→ **Written problem**
Can you set out every one of the records below as a numbered list, omitting any blank lines?

→ **Exercise materials**
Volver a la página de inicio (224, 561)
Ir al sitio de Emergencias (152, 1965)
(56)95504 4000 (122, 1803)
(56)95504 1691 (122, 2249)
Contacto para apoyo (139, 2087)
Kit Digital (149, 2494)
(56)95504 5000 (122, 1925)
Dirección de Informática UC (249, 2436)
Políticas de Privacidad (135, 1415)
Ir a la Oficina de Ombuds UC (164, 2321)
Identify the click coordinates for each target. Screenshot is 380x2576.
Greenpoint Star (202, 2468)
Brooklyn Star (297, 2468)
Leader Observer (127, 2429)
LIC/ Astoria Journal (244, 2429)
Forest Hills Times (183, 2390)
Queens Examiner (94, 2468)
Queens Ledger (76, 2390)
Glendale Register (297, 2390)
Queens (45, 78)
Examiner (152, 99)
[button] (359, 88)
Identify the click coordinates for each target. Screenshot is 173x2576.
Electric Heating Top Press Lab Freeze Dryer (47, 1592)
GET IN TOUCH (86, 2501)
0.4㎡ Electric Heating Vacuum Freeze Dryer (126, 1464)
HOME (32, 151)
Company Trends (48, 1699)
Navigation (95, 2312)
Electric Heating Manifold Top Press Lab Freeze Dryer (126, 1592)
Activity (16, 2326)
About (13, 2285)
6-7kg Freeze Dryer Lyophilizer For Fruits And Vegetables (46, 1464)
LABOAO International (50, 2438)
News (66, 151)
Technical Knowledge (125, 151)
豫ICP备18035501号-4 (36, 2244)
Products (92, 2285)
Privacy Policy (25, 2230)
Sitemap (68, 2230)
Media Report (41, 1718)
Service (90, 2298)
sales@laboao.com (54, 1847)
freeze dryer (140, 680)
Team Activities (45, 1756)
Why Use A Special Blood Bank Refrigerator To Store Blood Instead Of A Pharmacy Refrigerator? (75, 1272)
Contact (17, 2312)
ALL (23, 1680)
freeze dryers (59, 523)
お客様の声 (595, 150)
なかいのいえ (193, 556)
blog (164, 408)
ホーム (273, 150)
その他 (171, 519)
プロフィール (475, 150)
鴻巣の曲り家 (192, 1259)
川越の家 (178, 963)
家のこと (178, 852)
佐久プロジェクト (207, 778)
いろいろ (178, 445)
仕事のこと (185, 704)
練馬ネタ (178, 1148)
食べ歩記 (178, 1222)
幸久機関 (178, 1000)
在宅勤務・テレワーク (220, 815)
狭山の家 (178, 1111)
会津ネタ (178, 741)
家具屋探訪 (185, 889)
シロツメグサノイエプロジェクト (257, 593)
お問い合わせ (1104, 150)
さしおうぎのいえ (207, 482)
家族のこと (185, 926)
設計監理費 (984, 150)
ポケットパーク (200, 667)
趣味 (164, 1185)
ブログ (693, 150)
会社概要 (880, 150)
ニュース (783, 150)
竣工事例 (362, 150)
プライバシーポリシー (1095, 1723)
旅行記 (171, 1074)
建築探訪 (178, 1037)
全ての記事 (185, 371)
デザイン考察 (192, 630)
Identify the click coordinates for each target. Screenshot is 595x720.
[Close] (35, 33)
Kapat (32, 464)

→ **The result**
1. Volver a la página de inicio (224, 561)
2. Ir al sitio de Emergencias (152, 1965)
3. (56)95504 4000 (122, 1803)
4. (56)95504 1691 (122, 2249)
5. Contacto para apoyo (139, 2087)
6. Kit Digital (149, 2494)
7. (56)95504 5000 (122, 1925)
8. Dirección de Informática UC (249, 2436)
9. Políticas de Privacidad (135, 1415)
10. Ir a la Oficina de Ombuds UC (164, 2321)
11. Identify the click coordinates for each target. Screenshot is 380x2576.
12. Greenpoint Star (202, 2468)
13. Brooklyn Star (297, 2468)
14. Leader Observer (127, 2429)
15. LIC/ Astoria Journal (244, 2429)
16. Forest Hills Times (183, 2390)
17. Queens Examiner (94, 2468)
18. Queens Ledger (76, 2390)
19. Glendale Register (297, 2390)
20. Queens (45, 78)
21. Examiner (152, 99)
22. [button] (359, 88)
23. Identify the click coordinates for each target. Screenshot is 173x2576.
24. Electric Heating Top Press Lab Freeze Dryer (47, 1592)
25. GET IN TOUCH (86, 2501)
26. 0.4㎡ Electric Heating Vacuum Freeze Dryer (126, 1464)
27. HOME (32, 151)
28. Company Trends (48, 1699)
29. Navigation (95, 2312)
30. Electric Heating Manifold Top Press Lab Freeze Dryer (126, 1592)
31. Activity (16, 2326)
32. About (13, 2285)
33. 6-7kg Freeze Dryer Lyophilizer For Fruits And Vegetables (46, 1464)
34. LABOAO International (50, 2438)
35. News (66, 151)
36. Technical Knowledge (125, 151)
37. 豫ICP备18035501号-4 (36, 2244)
38. Products (92, 2285)
39. Privacy Policy (25, 2230)
40. Sitemap (68, 2230)
41. Media Report (41, 1718)
42. Service (90, 2298)
43. sales@laboao.com (54, 1847)
44. freeze dryer (140, 680)
45. Team Activities (45, 1756)
46. Why Use A Special Blood Bank Refrigerator To Store Blood Instead Of A Pharmacy Refrigerator? (75, 1272)
47. Contact (17, 2312)
48. ALL (23, 1680)
49. freeze dryers (59, 523)
50. お客様の声 (595, 150)
51. なかいのいえ (193, 556)
52. blog (164, 408)
53. ホーム (273, 150)
54. その他 (171, 519)
55. プロフィール (475, 150)
56. 鴻巣の曲り家 (192, 1259)
57. 川越の家 (178, 963)
58. 家のこと (178, 852)
59. 佐久プロジェクト (207, 778)
60. いろいろ (178, 445)
61. 仕事のこと (185, 704)
62. 練馬ネタ (178, 1148)
63. 食べ歩記 (178, 1222)
64. 幸久機関 (178, 1000)
65. 在宅勤務・テレワーク (220, 815)
66. 狭山の家 (178, 1111)
67. 会津ネタ (178, 741)
68. 家具屋探訪 (185, 889)
69. シロツメグサノイエプロジェクト (257, 593)
70. お問い合わせ (1104, 150)
71. さしおうぎのいえ (207, 482)
72. 家族のこと (185, 926)
73. 設計監理費 (984, 150)
74. ポケットパーク (200, 667)
75. 趣味 (164, 1185)
76. ブログ (693, 150)
77. 会社概要 (880, 150)
78. ニュース (783, 150)
79. 竣工事例 (362, 150)
80. プライバシーポリシー (1095, 1723)
81. 旅行記 (171, 1074)
82. 建築探訪 (178, 1037)
83. 全ての記事 (185, 371)
84. デザイン考察 (192, 630)
85. Identify the click coordinates for each target. Screenshot is 595x720.
86. [Close] (35, 33)
87. Kapat (32, 464)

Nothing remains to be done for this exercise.